• Work order:
For the data below, report how many lines contain the string "will" and write nothing more.

[Start of Attachment]

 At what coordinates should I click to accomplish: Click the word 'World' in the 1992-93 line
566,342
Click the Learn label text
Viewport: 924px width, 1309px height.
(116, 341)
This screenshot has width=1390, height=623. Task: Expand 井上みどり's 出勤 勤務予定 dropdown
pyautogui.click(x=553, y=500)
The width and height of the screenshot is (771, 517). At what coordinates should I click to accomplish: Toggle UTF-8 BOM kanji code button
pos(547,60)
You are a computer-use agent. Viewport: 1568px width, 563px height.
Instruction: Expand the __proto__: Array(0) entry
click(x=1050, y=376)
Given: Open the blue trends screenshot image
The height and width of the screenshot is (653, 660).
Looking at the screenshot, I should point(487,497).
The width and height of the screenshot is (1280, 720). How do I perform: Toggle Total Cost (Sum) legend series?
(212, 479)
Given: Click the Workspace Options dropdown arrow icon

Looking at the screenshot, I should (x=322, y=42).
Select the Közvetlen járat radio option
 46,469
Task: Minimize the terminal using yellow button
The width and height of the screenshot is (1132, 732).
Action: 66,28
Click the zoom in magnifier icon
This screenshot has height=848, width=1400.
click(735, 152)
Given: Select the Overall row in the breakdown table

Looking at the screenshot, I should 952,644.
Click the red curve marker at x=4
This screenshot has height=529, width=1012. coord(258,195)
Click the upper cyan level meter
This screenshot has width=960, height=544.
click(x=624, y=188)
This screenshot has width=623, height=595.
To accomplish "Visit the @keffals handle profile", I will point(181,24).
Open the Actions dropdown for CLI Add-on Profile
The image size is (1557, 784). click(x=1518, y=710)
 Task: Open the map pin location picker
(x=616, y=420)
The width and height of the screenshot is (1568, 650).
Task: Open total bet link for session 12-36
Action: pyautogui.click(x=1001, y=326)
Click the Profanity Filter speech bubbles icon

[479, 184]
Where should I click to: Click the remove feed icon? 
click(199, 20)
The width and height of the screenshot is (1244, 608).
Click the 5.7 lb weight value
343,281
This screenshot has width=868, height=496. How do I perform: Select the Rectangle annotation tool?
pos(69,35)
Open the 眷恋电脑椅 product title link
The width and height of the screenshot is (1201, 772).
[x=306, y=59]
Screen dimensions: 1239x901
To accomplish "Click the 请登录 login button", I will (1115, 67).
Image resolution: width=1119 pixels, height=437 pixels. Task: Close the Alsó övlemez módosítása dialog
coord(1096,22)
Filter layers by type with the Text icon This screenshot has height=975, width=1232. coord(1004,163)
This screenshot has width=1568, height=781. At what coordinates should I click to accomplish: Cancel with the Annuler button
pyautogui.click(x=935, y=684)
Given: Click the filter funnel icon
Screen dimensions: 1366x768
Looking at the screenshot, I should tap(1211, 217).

[End of Attachment]

• Finished task:
2